Daffodil day volunteers Lto R :Fay Martin, Dorothy Lockart, Robyn Dyson, Chris Jones.
Daffodil day volunteers Lto R :Fay Martin, Dorothy Lockart, Robyn Dyson, Chris Jones. Trevor Veale

Dash of yellow to give hope for the future

COFFS Harbour cancer survivor Vanessa Smith loves Daffodil Day.

"I think Daffodil Day is a symbol of hope and joy," Vanessa said.

"It represents the beauty of the earth and flowers, and it always makes me think of my lovely mum, Muri who died from pancreatic cancer in 2009.

"She died shortly before Daffodil Day and at her funeral we had daffodils and yellow and white balloons to honour the bright inspirational woman she was.

Vanessa herself was diagnosed with breast cancer last year at the age of 56.

After two operations, chemotherapy and radiation treatment she says she is very grateful to be alive and blessed with wonderful children, family and friends.

She also loves helping the Cancer Council.

"I love volunteering - I have been doing it since I was 17," Vanessa said.

"So when my sister Maureen was diagnosed with breast cancer in her early forties I became involved with the Cancer Council.

My sister lived overseas, but I felt somehow by being involved with the Cancer Council I was making a difference for her and everyone with or touched by cancer.

"A couple of years after I moved to Coffs Harbour my sister died aged 56, so I decided to join the Coffs Harbour Relay for Life Committee. 2015 will be my third year on the committee and I just love it"

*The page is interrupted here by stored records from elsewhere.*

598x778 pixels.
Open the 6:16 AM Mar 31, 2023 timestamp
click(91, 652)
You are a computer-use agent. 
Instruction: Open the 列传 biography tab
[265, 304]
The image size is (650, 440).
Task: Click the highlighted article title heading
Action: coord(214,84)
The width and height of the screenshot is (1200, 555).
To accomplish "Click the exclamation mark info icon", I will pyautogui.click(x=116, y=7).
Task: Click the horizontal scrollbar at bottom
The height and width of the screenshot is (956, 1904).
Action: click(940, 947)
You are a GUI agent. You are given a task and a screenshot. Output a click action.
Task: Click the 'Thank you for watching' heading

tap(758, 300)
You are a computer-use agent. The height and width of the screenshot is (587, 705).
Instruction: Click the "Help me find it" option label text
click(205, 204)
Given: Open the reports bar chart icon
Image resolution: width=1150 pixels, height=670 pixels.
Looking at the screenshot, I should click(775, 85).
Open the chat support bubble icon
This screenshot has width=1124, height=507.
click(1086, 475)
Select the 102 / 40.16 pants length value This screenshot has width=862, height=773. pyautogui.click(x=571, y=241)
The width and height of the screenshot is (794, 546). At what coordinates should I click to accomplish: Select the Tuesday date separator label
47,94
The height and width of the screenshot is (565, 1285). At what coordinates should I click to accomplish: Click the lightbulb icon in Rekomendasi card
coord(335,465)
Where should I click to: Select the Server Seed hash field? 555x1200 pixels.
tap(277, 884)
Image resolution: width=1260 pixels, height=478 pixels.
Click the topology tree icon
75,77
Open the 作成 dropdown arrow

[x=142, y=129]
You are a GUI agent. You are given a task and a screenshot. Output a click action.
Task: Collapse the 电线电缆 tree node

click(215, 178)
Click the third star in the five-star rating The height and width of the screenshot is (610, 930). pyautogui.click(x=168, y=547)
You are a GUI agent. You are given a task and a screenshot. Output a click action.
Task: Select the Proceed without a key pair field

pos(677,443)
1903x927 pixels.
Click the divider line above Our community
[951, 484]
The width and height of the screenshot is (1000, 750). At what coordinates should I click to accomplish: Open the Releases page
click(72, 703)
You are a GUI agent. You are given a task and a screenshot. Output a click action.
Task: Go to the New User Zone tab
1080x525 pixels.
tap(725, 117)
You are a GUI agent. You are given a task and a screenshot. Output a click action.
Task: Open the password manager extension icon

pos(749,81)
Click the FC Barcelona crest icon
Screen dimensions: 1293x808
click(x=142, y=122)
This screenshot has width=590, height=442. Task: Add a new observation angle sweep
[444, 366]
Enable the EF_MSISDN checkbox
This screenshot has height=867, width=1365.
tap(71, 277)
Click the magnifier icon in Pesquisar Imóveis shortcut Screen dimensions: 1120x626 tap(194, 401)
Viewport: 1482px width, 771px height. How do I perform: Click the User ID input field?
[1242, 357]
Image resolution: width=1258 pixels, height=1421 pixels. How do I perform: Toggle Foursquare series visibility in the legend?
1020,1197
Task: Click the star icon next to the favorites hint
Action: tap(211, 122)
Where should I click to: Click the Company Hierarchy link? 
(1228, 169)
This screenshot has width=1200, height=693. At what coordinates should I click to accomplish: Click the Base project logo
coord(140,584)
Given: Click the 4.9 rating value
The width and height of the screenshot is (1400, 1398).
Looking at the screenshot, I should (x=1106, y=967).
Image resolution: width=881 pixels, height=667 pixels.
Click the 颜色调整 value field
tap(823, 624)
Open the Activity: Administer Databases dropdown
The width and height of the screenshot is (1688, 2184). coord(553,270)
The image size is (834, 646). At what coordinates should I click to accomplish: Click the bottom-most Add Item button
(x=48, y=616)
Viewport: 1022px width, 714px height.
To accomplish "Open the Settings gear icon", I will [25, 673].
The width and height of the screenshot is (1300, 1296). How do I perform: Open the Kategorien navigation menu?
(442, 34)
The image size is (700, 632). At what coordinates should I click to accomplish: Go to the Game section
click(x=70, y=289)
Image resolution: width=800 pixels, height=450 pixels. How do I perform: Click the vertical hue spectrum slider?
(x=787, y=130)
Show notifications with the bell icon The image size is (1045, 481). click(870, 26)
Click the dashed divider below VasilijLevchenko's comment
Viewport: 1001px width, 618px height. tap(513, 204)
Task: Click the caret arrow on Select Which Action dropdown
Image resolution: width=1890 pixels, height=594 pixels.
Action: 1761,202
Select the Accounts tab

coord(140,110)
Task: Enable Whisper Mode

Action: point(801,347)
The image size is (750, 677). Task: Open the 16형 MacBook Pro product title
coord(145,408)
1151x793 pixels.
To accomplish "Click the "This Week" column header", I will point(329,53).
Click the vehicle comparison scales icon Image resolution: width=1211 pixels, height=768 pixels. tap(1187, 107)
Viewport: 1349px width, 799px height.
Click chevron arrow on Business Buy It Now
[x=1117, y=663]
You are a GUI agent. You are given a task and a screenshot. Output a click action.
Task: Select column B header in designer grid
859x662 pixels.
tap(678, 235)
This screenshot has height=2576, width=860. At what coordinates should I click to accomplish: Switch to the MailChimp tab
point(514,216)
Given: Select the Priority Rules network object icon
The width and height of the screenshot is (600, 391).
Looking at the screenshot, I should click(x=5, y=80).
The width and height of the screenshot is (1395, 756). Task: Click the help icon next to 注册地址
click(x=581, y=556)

Vanessa said the Cancer Council had provided her and her children with support, advice and information.

She was also able to have her will drawn up free of charge and received a one-off payment to help her pay an unexpected bill when illness meant additional costs and less income

"As a survivor they continue to provide me with emotional and concrete support through their survivorship program," she said.

"When you come up against unexpected challenges in life, in this case cancer, it has a lot of impacts.

"I am very fortunate that I have a loving close family who supported my decisions.

"The approach we took to dealing with my cancer was to be honest about out feelings, our fears, to love each other and to fight it with all we had.

"As a family we have grown stronger, are clearer about what really matters, and our priorities; as individuals I think we are more resilient but also more vulnerable - we are all very aware of our mortality.

"As a mum I know no matter what happens my children will be there for each other.

"Cancer is scary, and if by sharing my story I can touch or help someone in some way, to give them some hope, or let them know that there are people and organisations like the Cancer Council who can help them then it means something.